## WHAT THIS TASK INVOLVES
Rewrite the records starting with the line that contains "Given: Select the Split screen tab" and going on through the line that contains "Looking at the", substituting "Full screen" for "Split screen" and leaving everything else unchanged. Give only those lines, and leave the pictures out.

## DATA IN THIS EXERCISE

----

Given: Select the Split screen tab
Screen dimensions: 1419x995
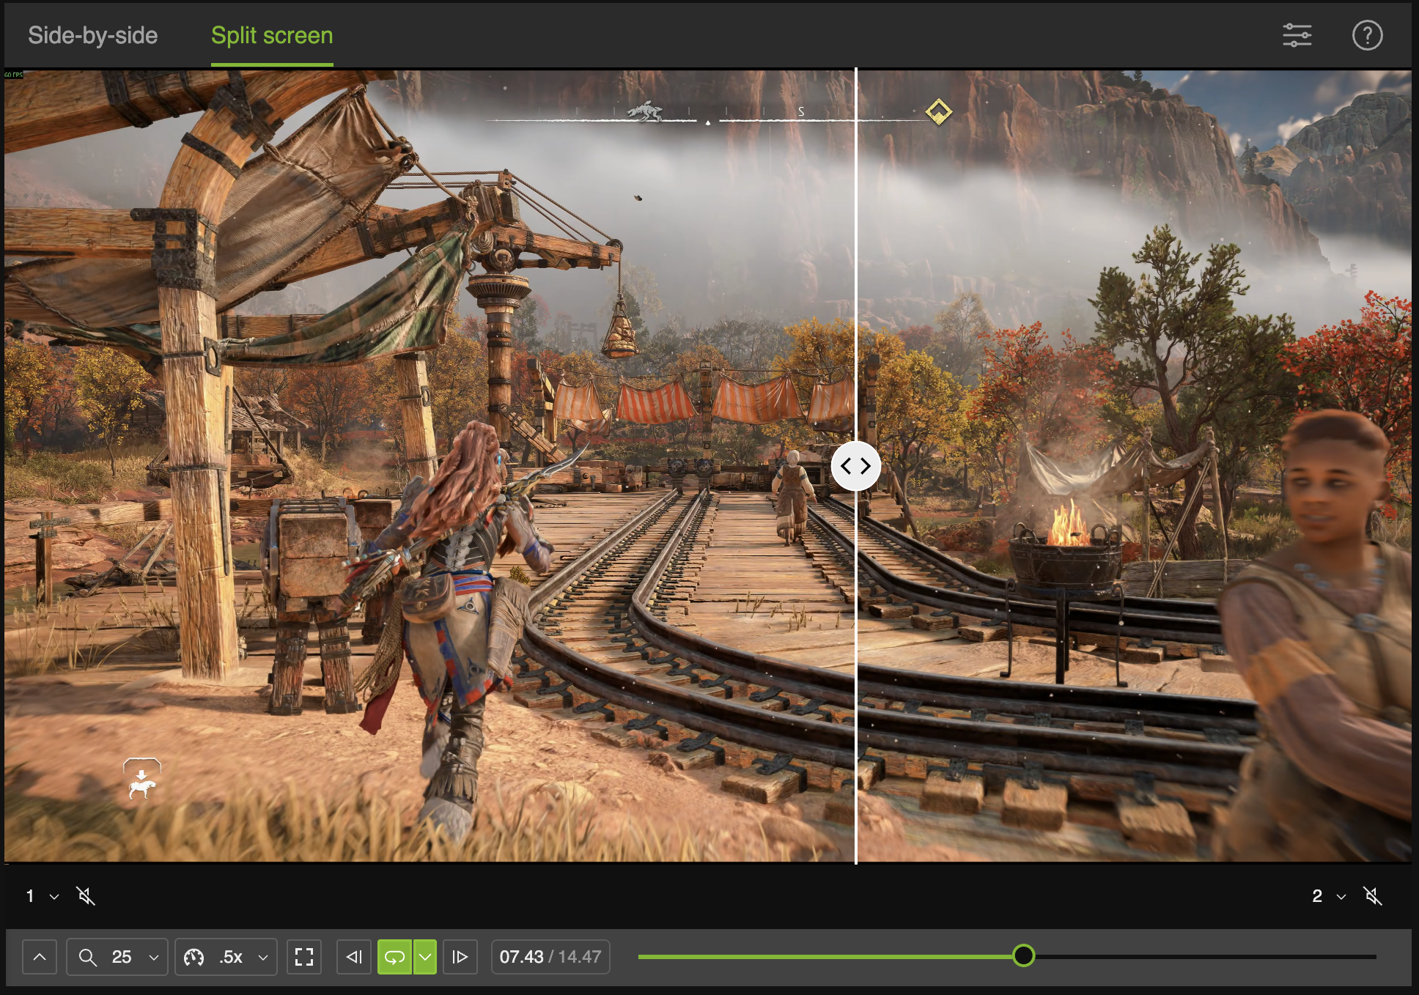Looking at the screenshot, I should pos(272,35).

----

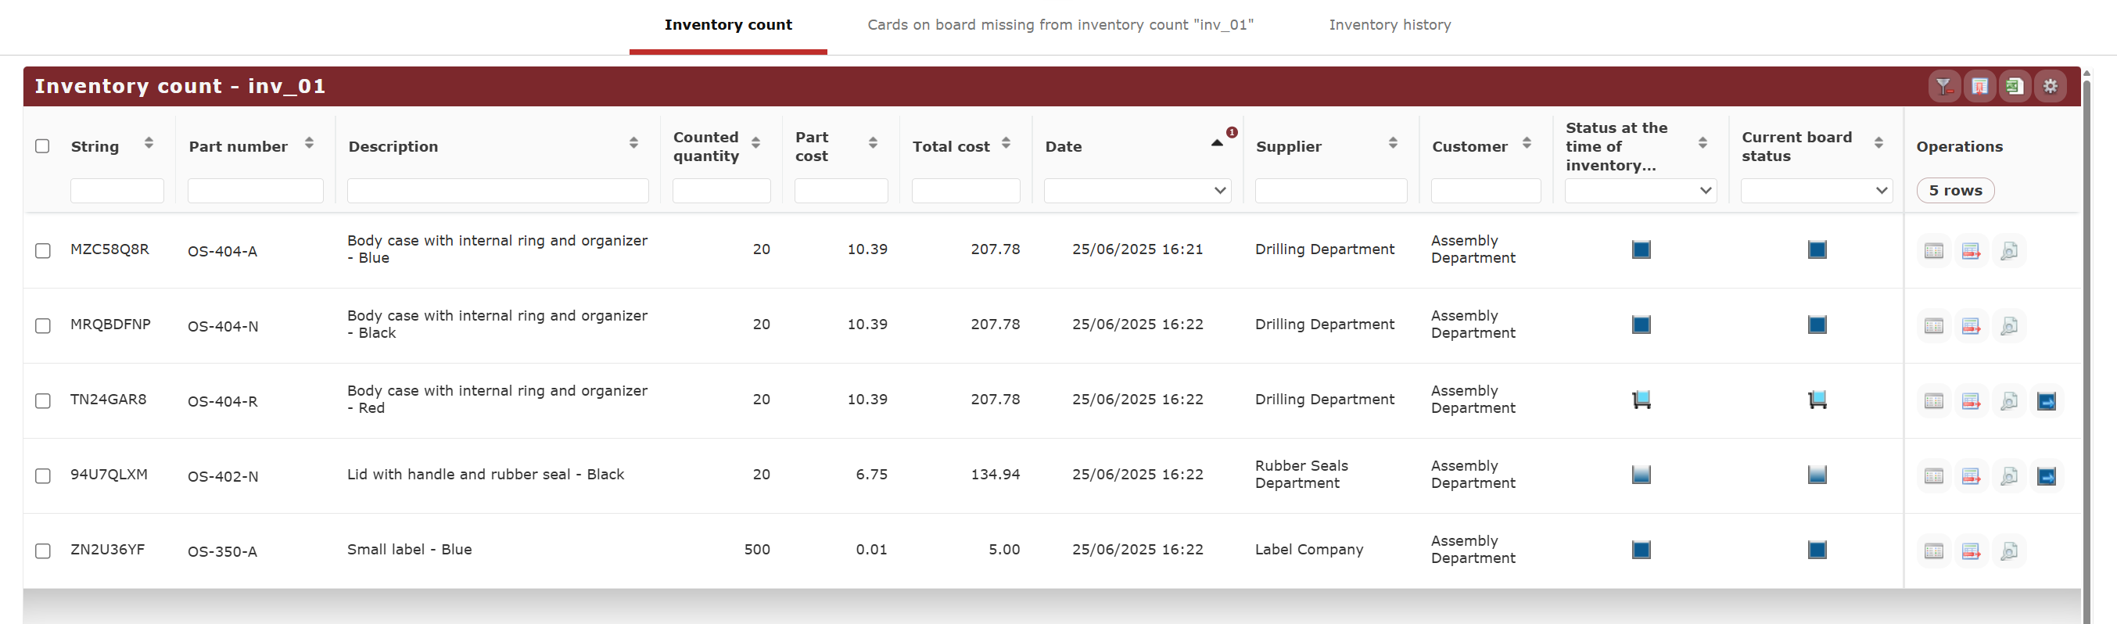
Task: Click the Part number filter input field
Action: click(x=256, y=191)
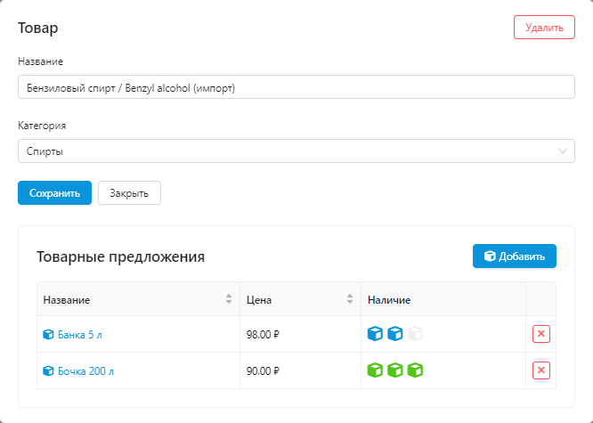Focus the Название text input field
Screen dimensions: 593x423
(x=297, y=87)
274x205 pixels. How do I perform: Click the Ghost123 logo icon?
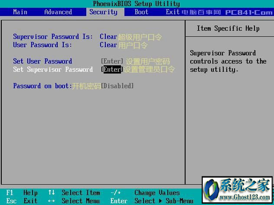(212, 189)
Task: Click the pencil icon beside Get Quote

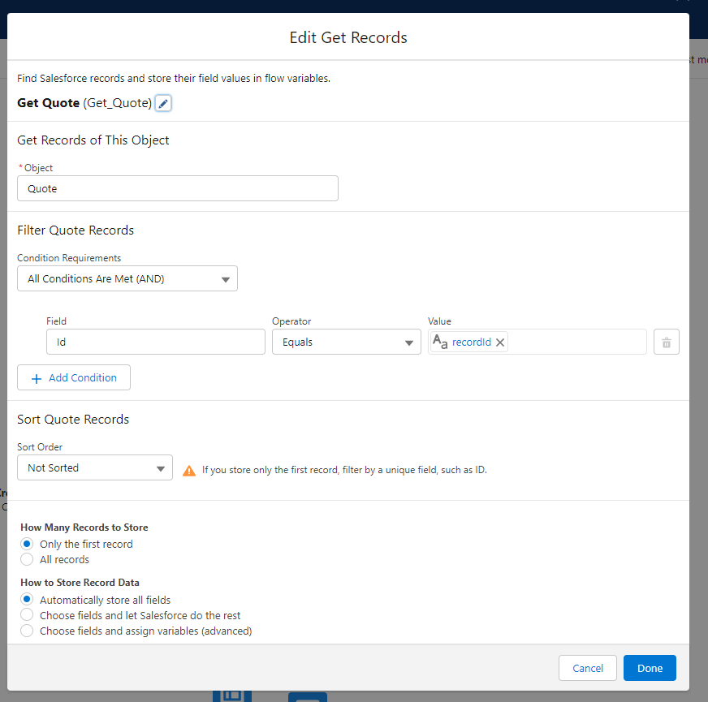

----

## RESULT FOR THIS EXERCISE
Given: Select the Full screen tab
Screen dimensions: 1419x995
Looking at the screenshot, I should pos(272,35).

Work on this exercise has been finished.